Duży ryś na drodze leśnej niedaleko Stawisk
- Jechałem przez las samochodem w okolicy Stawisk około godziny 10. rano i niespodziewanie zobaczyłem rysia, siedzącego na drodze – opowiada Marceli Kossewski, 34-letni leśnik z Leśnictwa Stawiski, o środowej przygodzie. Ryś to niezwykle rzadki gatunek największego w Polsce dzikiego kota, który dorasta do ponad metra długości. W naszej części kraju drapieżnik sporadycznie pojawia się w Puszczy Piskiej, Puszczy Augustowskiej i Puszczy Białowieskiej. - Był pomarańczowo-żółty, miał czarne cętki na sierści i ciemne pędzelki z włosów na uszach – opisuje szczęśliwy obserwator.

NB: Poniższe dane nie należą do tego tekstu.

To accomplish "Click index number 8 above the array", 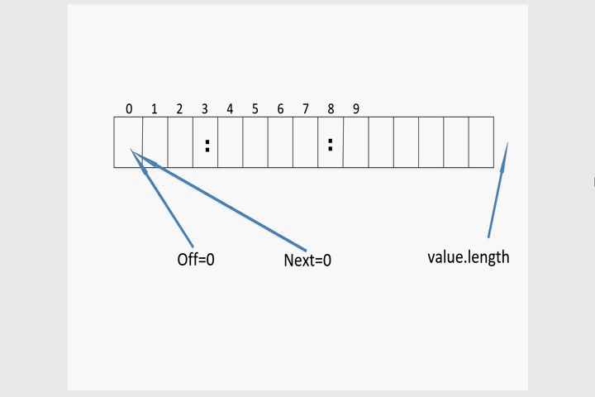I will (331, 109).
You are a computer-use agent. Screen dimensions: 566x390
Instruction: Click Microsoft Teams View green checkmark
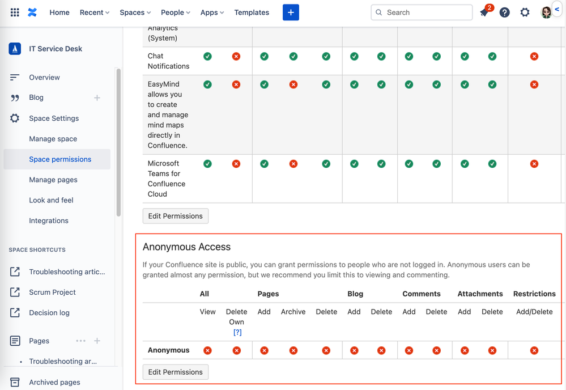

W środowy poranek na drodze siedział najprawdopodobniej rys nizinny. Łącznie z rysiem górskim, mieszkającym głównie w Bieszczadach, populacja rysi w Polsce szacowana jest na około 300 sztuk. - Siedział sobie spokojnie na pustej drodze otoczonej lasami. Nie przestraszył się na dźwięk ani na widok samochodu, kiedy zwalniałem – kontynuuje leśnik. - Podjechałem na około 20 metrów. Miał wysokość, mniej więcej, do kolan dorosłego człowieka. Nie odwracał się i... poszedł wolno do lasu. Leśnik przypuszcza, że napotkany ryś mógł pochodzić z hodowli w Kadzidłowie na terenie Puszczy Piskiej, gdzie funkcjonuje park dzikich zwierząt i prowadzona jest w wolierach hodowla dzikiego zwierzęcia, ginącego z powodu ubywania borów, motoryzacji, urbanizacji i wszędobylskich ludzi.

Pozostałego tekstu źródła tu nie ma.